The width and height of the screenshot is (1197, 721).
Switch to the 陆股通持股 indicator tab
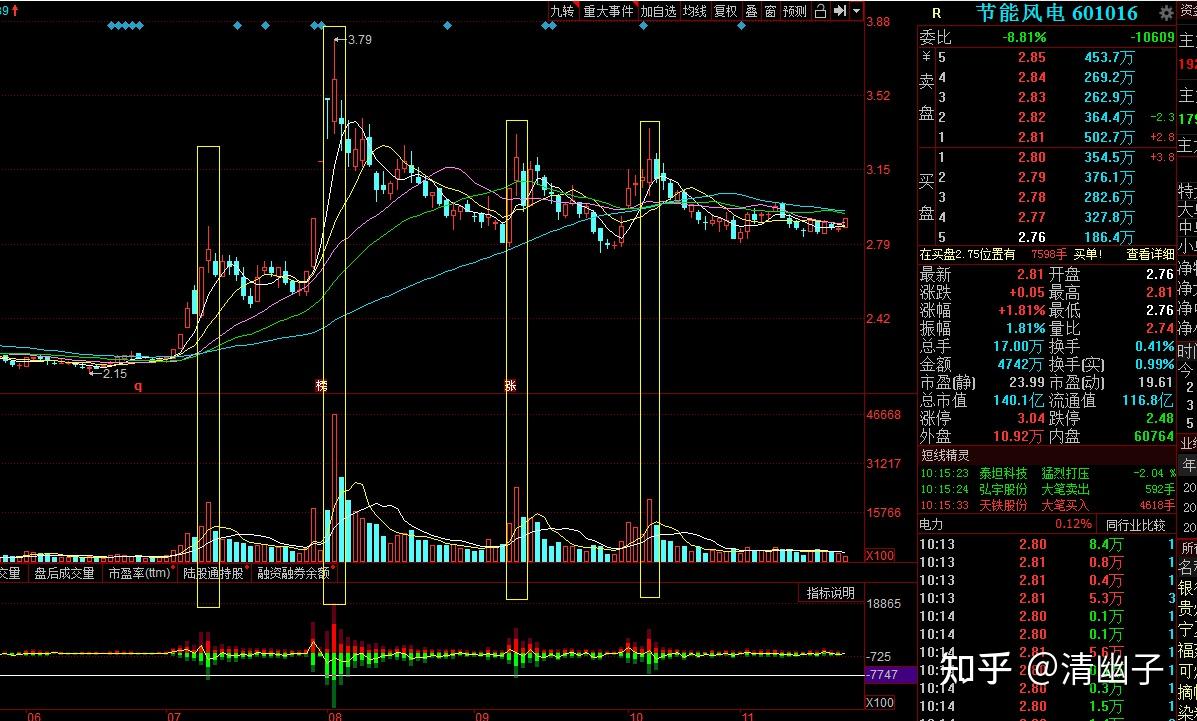[x=213, y=573]
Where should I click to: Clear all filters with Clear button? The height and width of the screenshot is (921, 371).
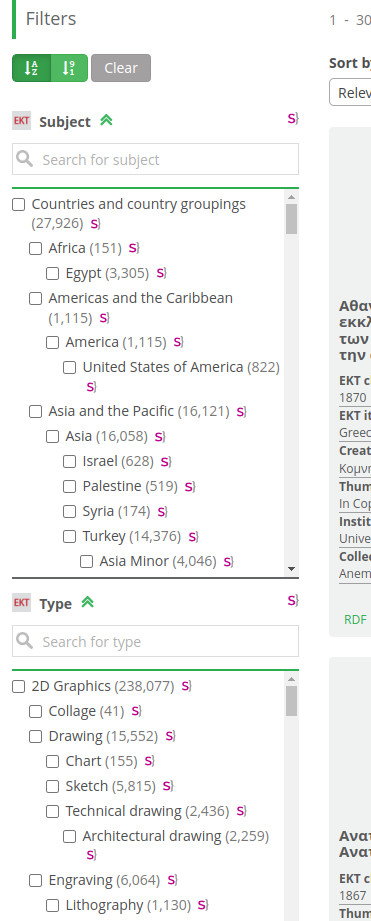tap(121, 68)
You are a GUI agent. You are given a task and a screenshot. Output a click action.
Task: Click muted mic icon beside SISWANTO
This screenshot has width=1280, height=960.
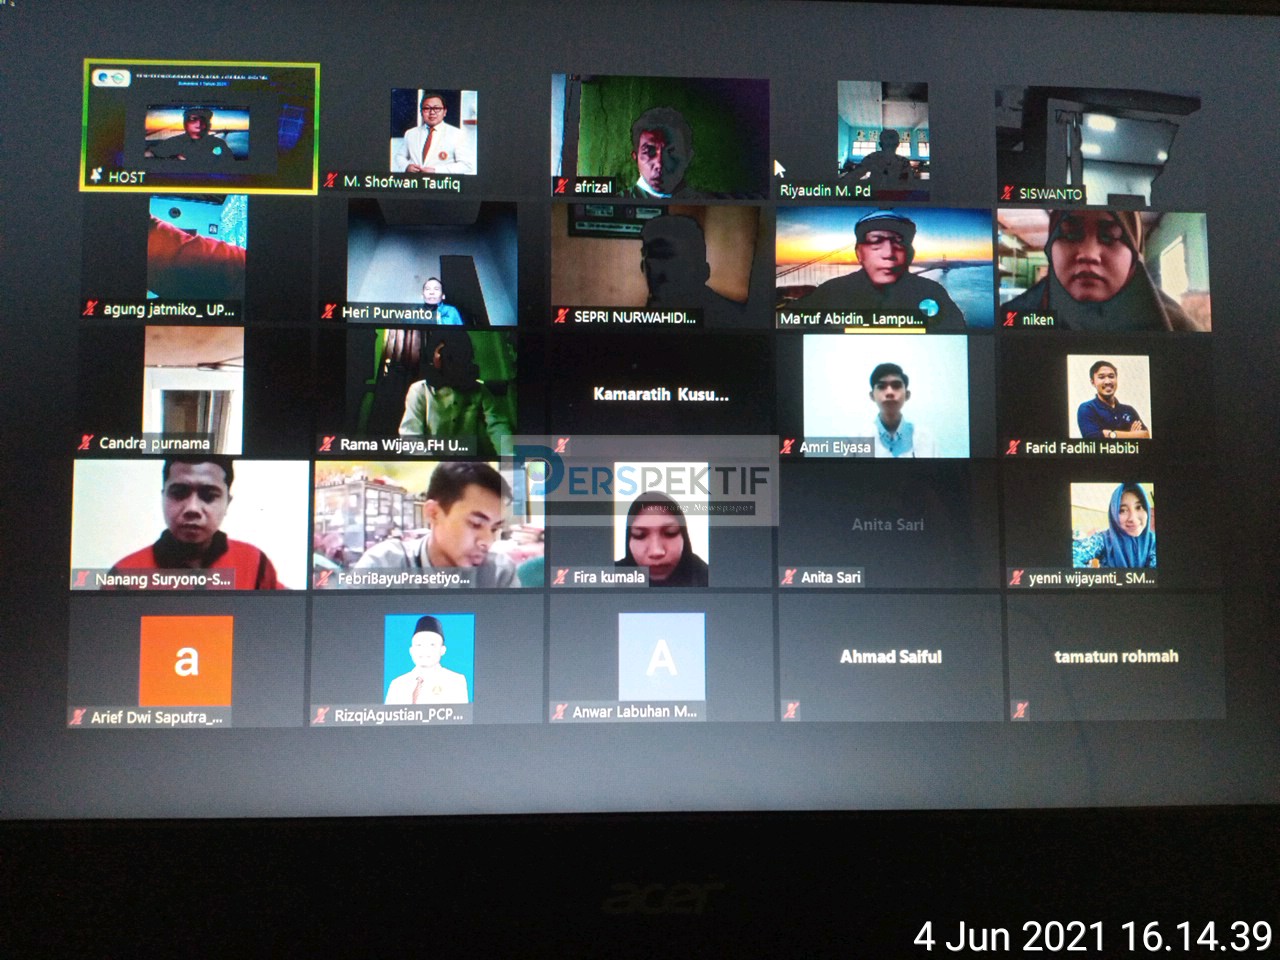point(1008,193)
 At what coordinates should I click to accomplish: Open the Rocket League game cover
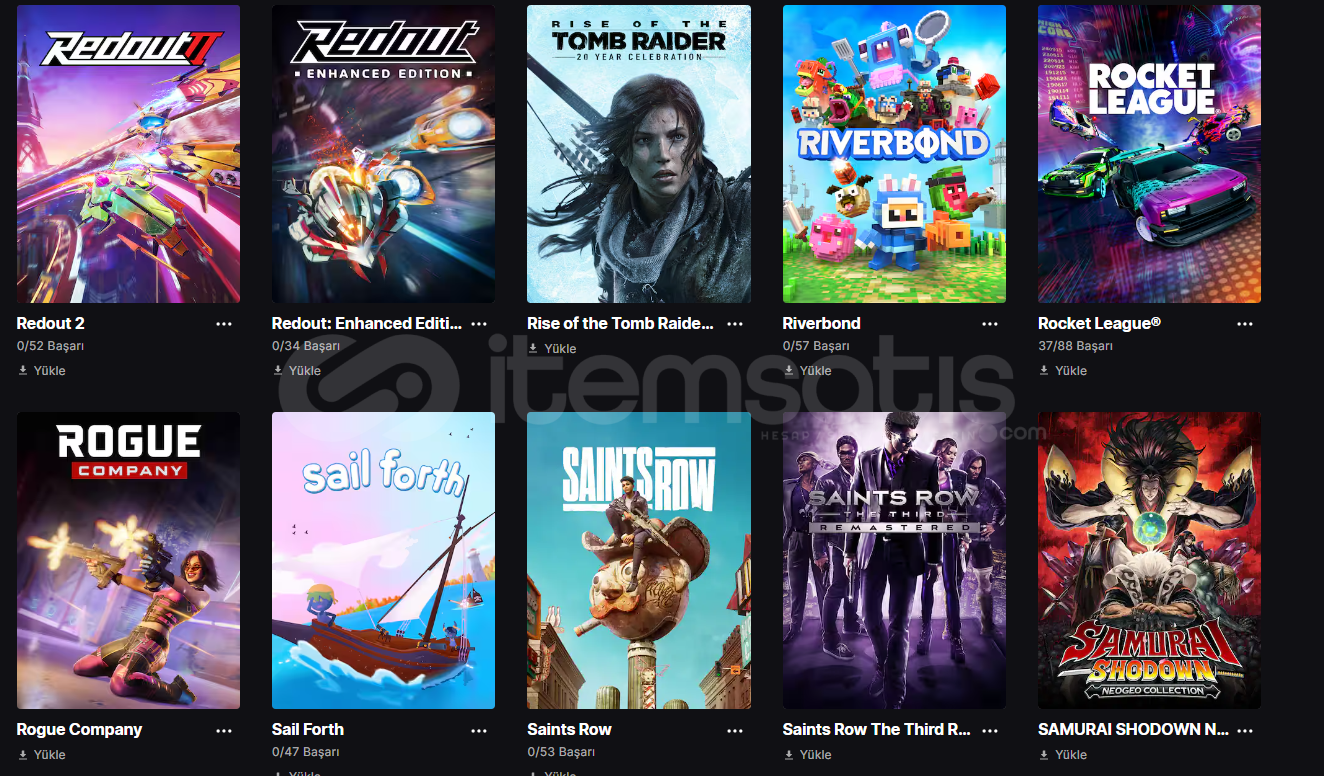coord(1149,154)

=-=-=-=-=

#### [Task to complete]
For this exercise, transcribe the data above line by line, exactly, with pictures omitted.

#### [Written response]
The width and height of the screenshot is (1197, 721).
Switch to the 陆股通持股 indicator tab
[x=213, y=573]
Where should I click to: Clear all filters with Clear button? The height and width of the screenshot is (921, 371).
tap(121, 68)
You are a GUI agent. You are given a task and a screenshot. Output a click action.
Task: Click muted mic icon beside SISWANTO
This screenshot has width=1280, height=960.
point(1008,193)
 At what coordinates should I click to accomplish: Open the Rocket League game cover
coord(1149,154)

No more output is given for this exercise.